(PROBLEM DETAILS) Reproduce the material from the line that contains "Identify the location" through the line that contains "(749, 198).", both lines included. Leave the pictures out of your answer.

(RECORDS TO USE)
--- --- ---

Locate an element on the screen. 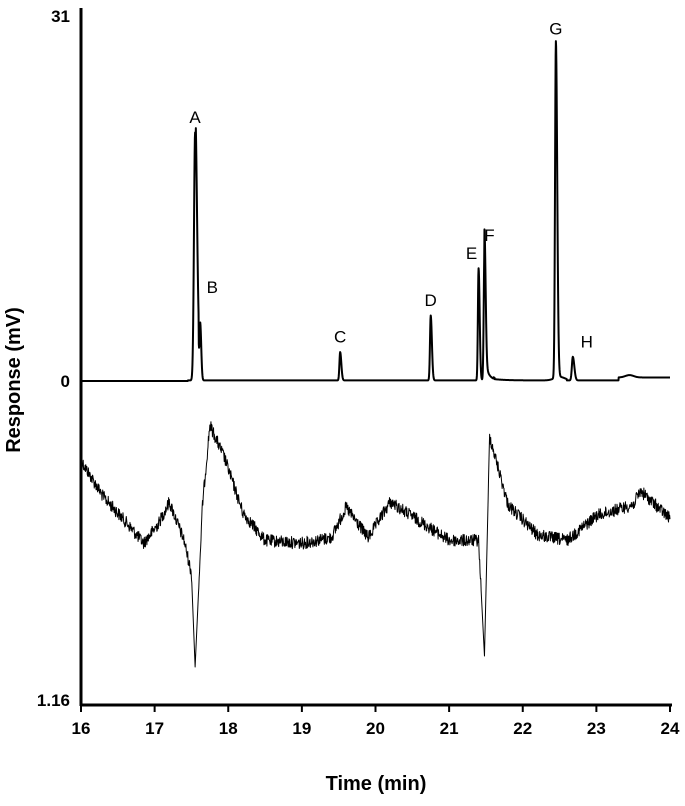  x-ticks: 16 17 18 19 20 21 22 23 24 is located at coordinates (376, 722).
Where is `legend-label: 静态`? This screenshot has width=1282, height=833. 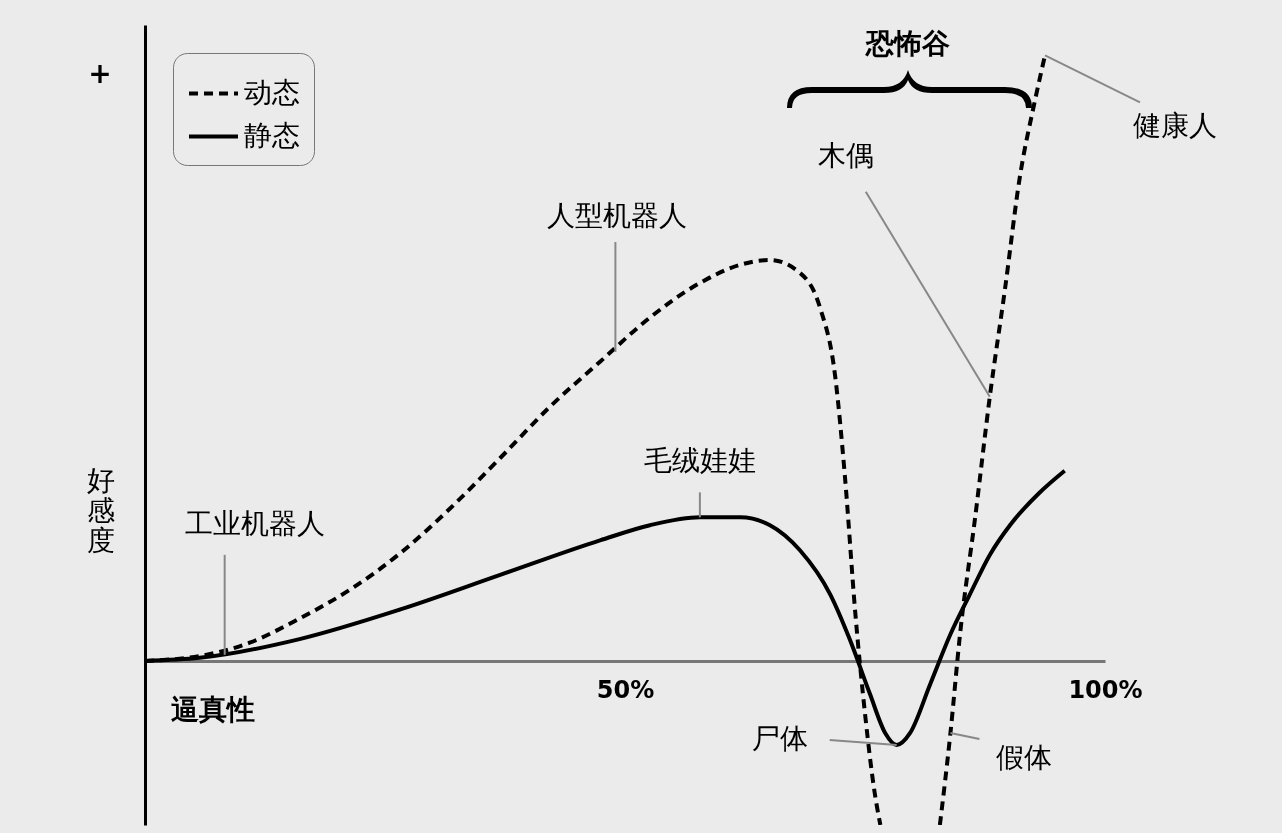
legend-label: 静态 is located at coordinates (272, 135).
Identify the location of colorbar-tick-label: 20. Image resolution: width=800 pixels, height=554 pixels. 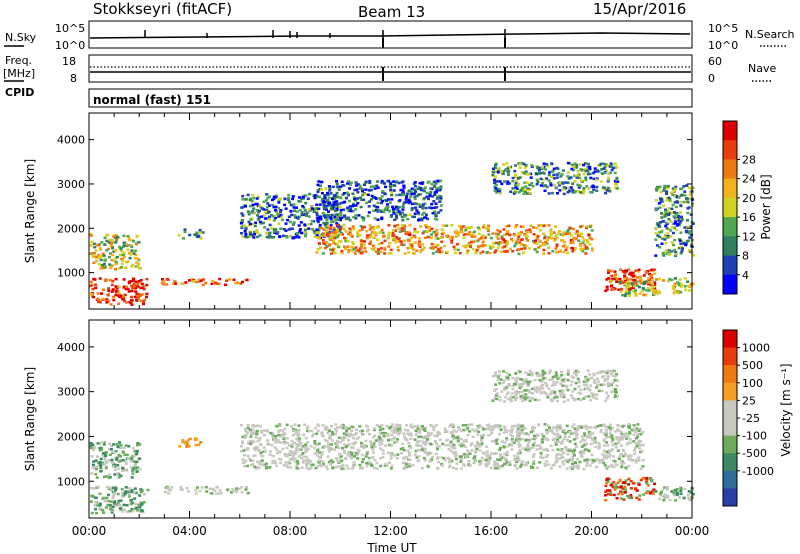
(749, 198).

--- --- ---

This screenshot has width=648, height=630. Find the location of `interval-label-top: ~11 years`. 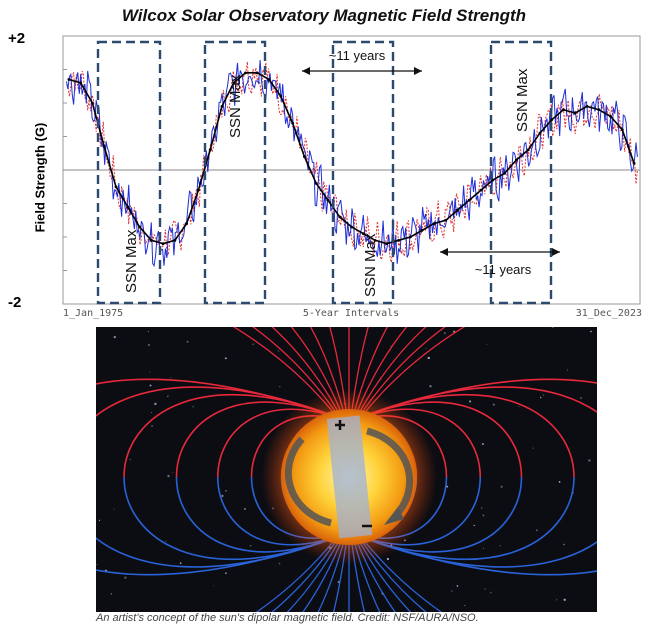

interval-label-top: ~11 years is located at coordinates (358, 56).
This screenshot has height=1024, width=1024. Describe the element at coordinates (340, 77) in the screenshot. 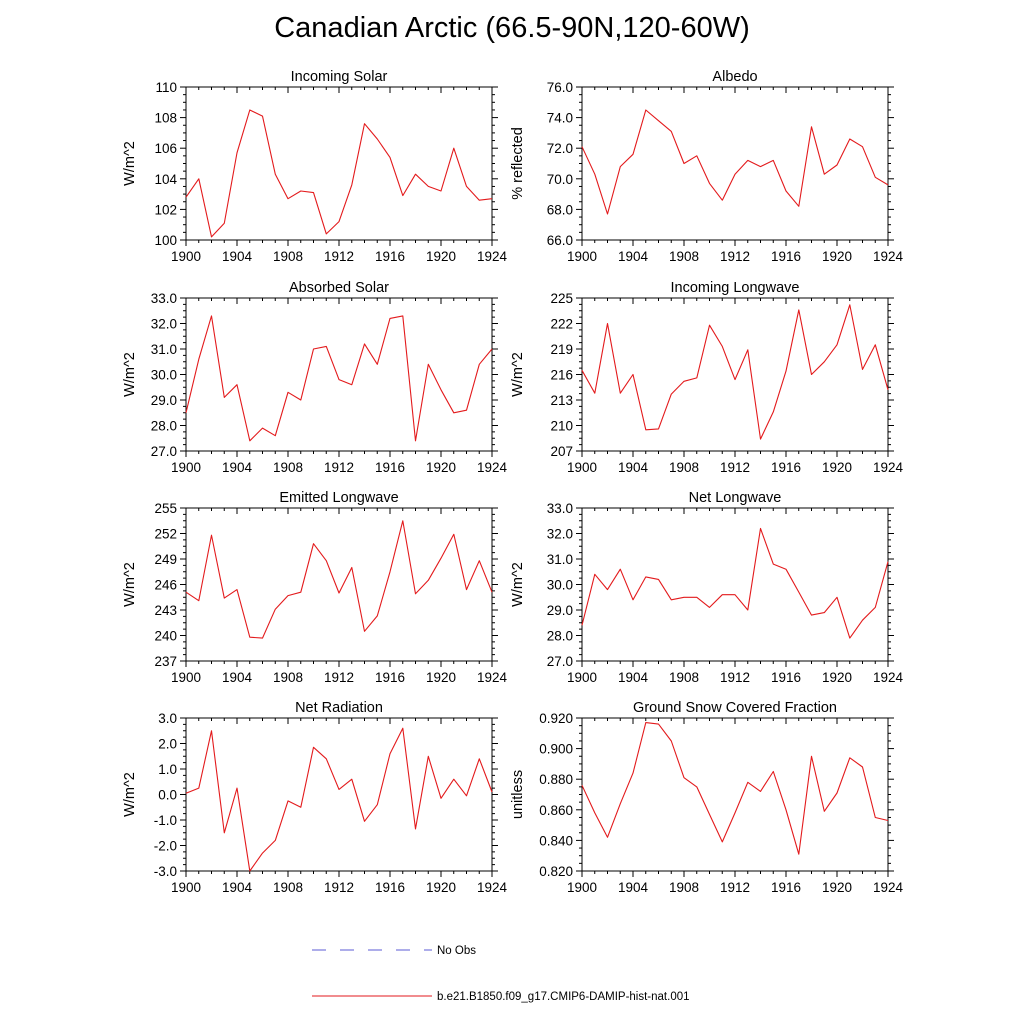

--- --- ---

(REPLY TO THE TASK)
Identify the location of colorbar-tick-label: 20. Image resolution: width=800 pixels, height=554 pixels. 
(749, 198).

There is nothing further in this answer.